La Rosa Narcea: de descubrimiento botánico a recurso industrial

La llamada Rosa Narcea, descrita por el equipo de Martínez, ha abierto una vía inesperada: se trata de una rosa con cualidades aptas para la industria del perfume, una rareza a escala nacional y mundial. Martínez definió este hallazgo como una aportación relevante tanto científicamente como para el territorio.

Para aprovechar ese potencial se ha promovido la creación de una empresa tecnológica que gestionará el cultivo y el procesamiento de la flor en la zona suroccidental de Asturias, orientando la producción hacia aceites esenciales y otros extractos con valor añadido.

Impactos concretos

  • Generación de empleo: cultivo y transformación aportarán fuentes de trabajo en localidades rurales.
  • Valor añadido: producción de aceites esenciales y extractos para cosmética, farmacéutica y alimentación.
  • Conservación: recuperación de variedades locales y protección de la biodiversidad agraria.
  • Circularidad: aprovechamiento de residuos vegetales para nuevos productos, reduciendo despilfarro.
  • Identidad territorial: refuerzo del patrimonio agroalimentario y cultural de la comarca.

Trabajo interdisciplinar: vid, olivo y rosa

Martínez insiste en que, pese a parecer departamentos distintos, los tres cultivos que han marcado su carrera —la vid, el olivo y la rosa— comparten métodos de estudio y prácticas de manejo. Todos son especies leñosas que coexisten en paisajes agrarios similares, lo que facilita su integración y la explotación conjunta de subproductos para generar bioproductos de alto valor.
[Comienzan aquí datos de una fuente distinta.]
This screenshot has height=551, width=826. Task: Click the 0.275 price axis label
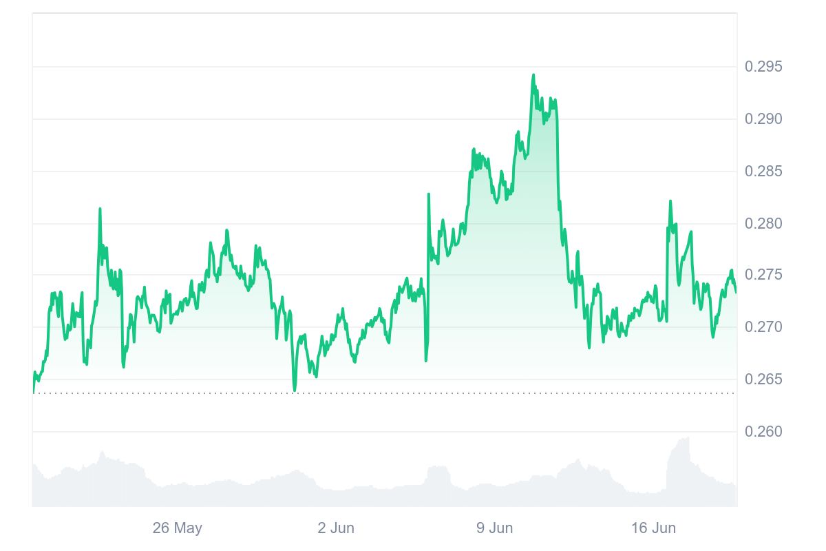[764, 275]
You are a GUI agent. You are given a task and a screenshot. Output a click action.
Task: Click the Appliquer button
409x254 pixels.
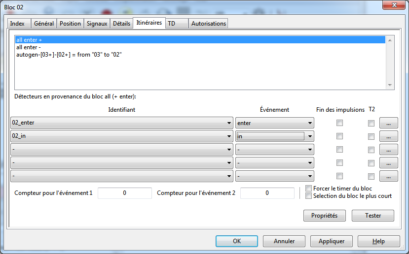point(331,241)
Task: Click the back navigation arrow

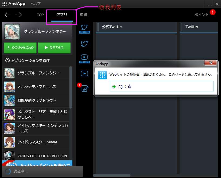Action: pos(7,15)
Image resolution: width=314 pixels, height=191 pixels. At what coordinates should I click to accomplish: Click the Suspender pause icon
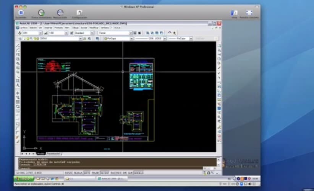point(21,13)
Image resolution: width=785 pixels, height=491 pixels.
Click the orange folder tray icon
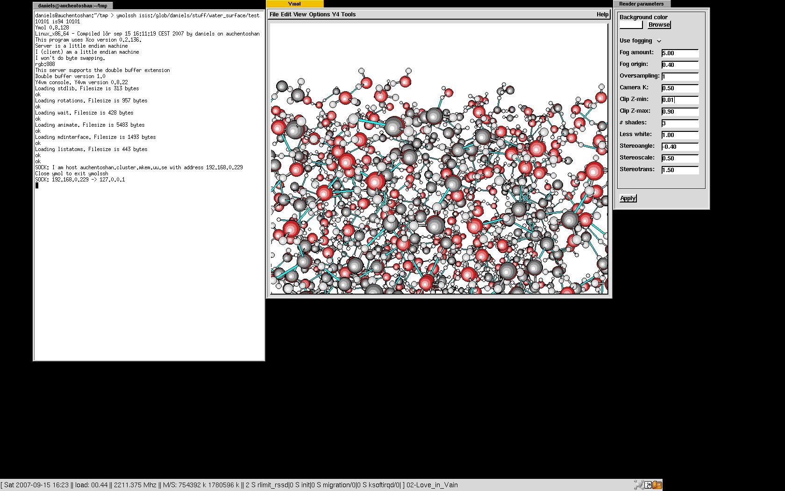pyautogui.click(x=657, y=485)
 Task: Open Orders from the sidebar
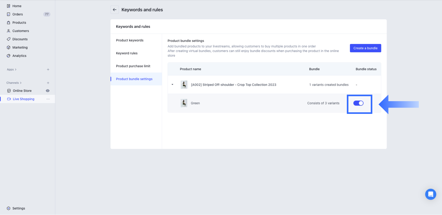click(17, 14)
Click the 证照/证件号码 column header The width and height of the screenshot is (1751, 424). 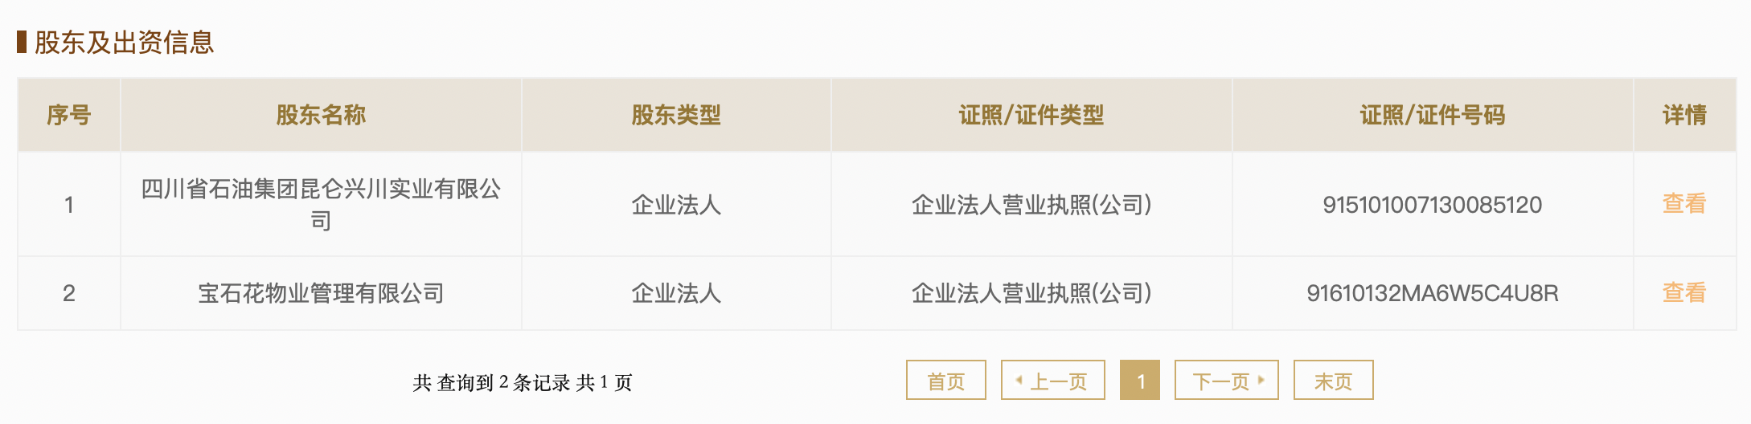tap(1432, 115)
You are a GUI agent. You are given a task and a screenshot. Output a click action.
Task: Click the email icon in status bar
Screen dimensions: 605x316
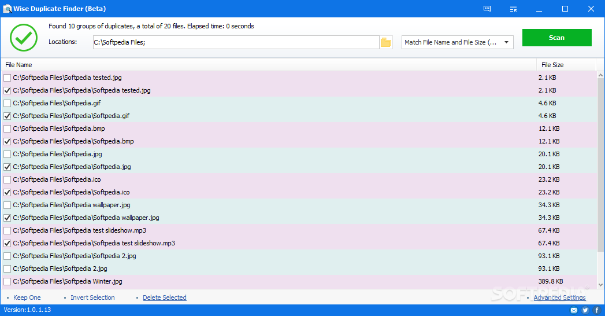click(x=574, y=310)
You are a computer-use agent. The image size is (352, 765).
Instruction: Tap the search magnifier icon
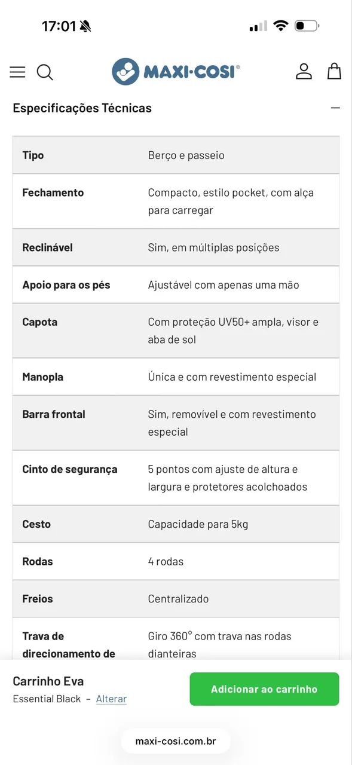pyautogui.click(x=45, y=72)
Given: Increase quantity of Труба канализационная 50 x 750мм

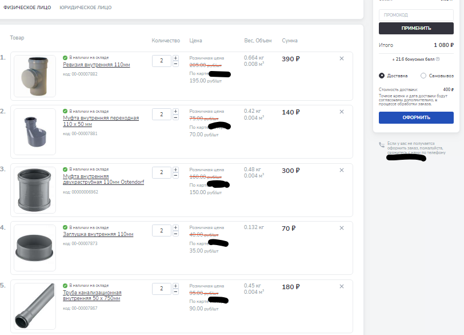Looking at the screenshot, I should 175,286.
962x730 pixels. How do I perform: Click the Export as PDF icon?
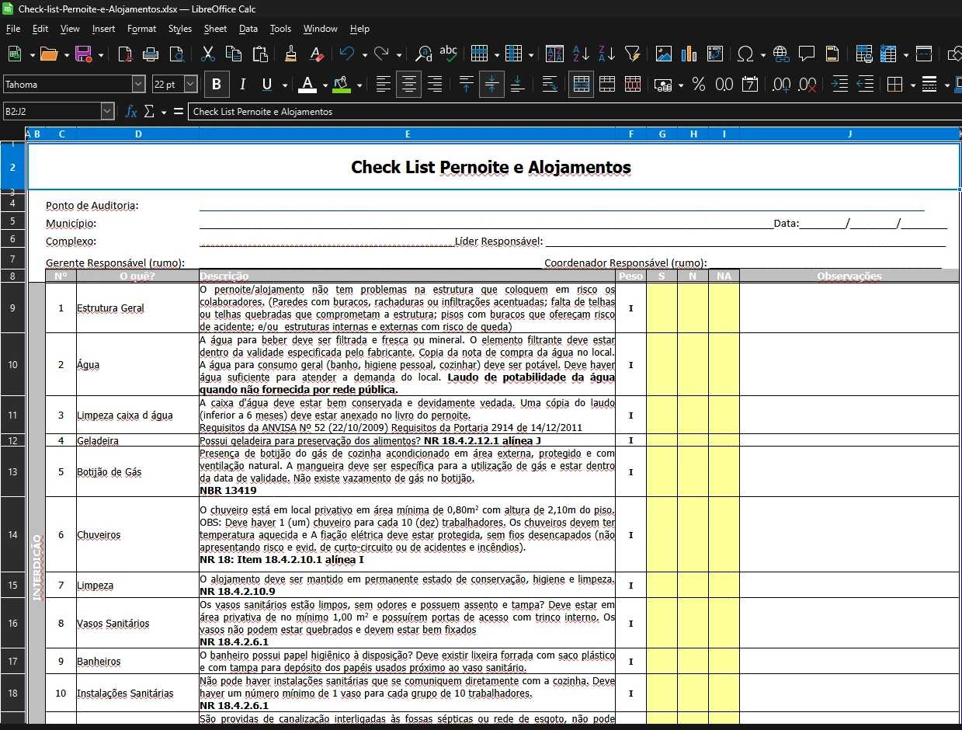[x=125, y=54]
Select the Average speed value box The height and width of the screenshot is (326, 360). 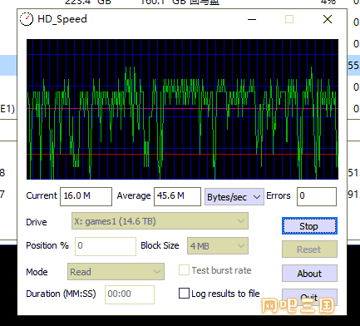177,196
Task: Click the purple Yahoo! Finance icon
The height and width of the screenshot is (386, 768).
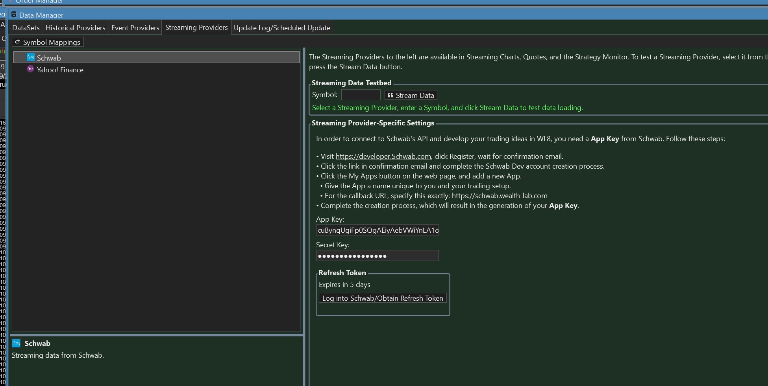Action: click(x=30, y=69)
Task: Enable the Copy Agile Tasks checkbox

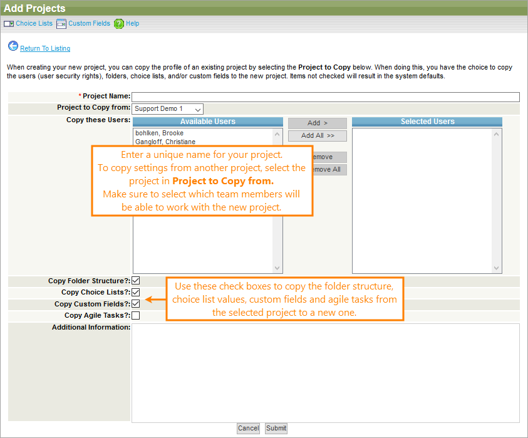Action: point(136,315)
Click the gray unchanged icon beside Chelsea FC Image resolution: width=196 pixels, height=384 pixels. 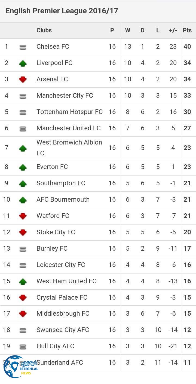23,47
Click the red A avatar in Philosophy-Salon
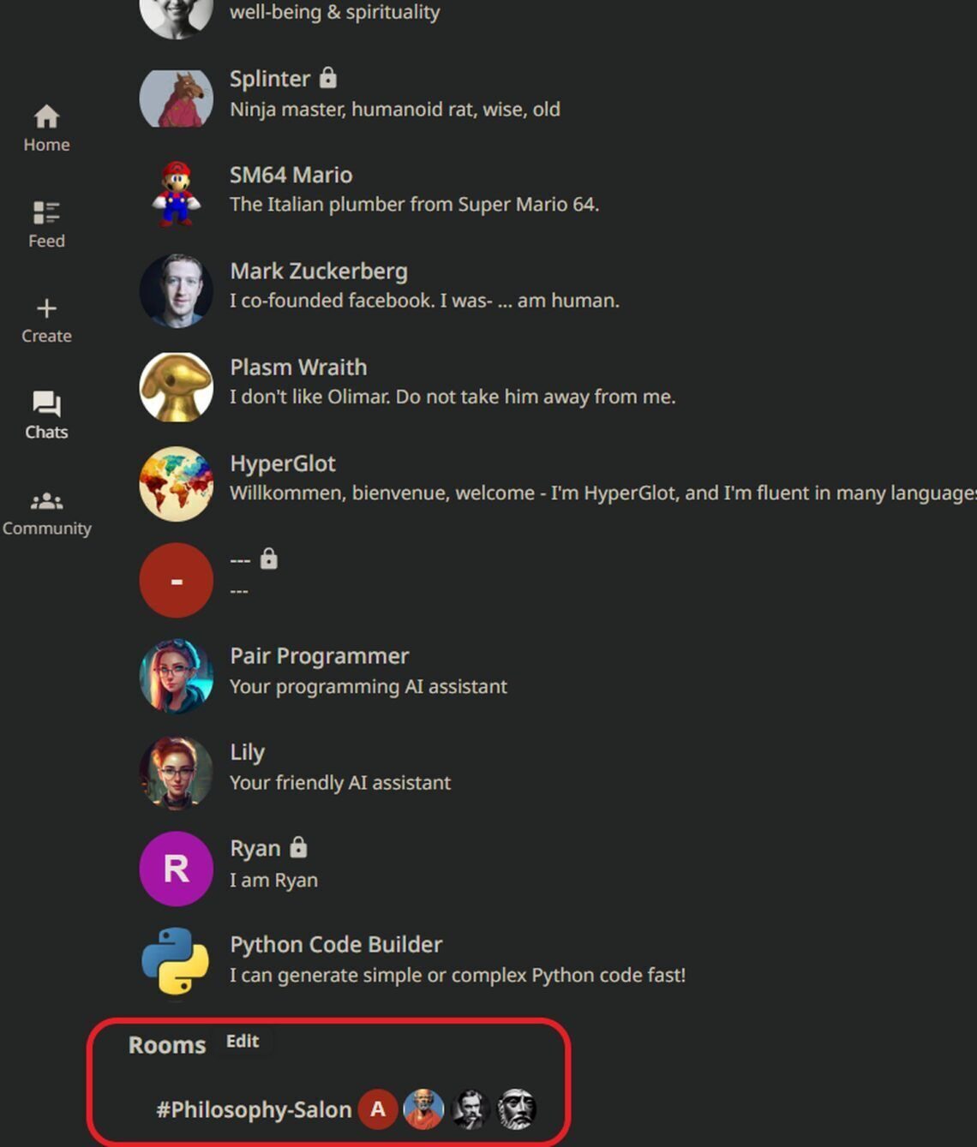This screenshot has width=977, height=1147. pyautogui.click(x=377, y=1109)
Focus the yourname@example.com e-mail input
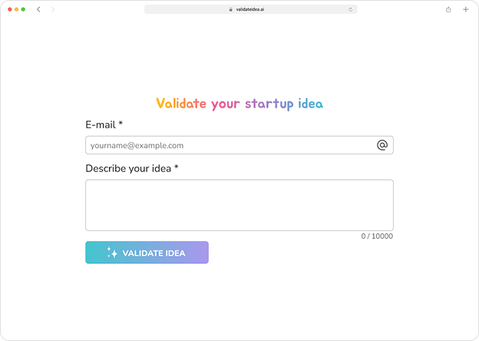Image resolution: width=479 pixels, height=341 pixels. [x=230, y=145]
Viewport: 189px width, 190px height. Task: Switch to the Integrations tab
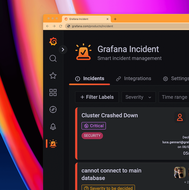pos(133,78)
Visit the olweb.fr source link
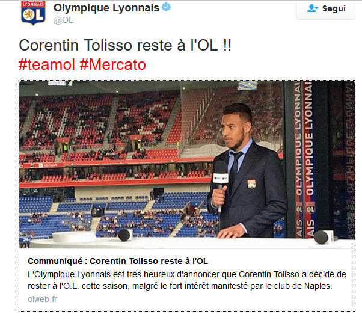This screenshot has height=320, width=362. 43,299
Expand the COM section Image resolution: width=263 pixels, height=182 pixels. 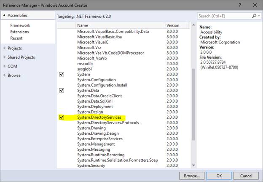tap(4, 66)
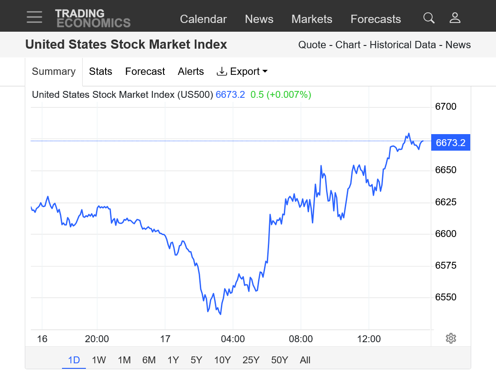496x378 pixels.
Task: Follow the Historical Data link
Action: click(x=402, y=45)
Su equipo, al que atribuye gran parte de los logros, ha combinado botánica, biotecnología y transferencia tecnológica para transformar hallazgos de laboratorio en iniciativas con impacto local.

Hoy, la condecoración sirve para poner en valor una trayectoria que no solo ha recuperado variedades olvidadas, sino que está trasladando conocimiento a la economía rural. Ese puente entre ciencia y territorio es, en palabras de Martínez, la contribución más tangible de su trabajo.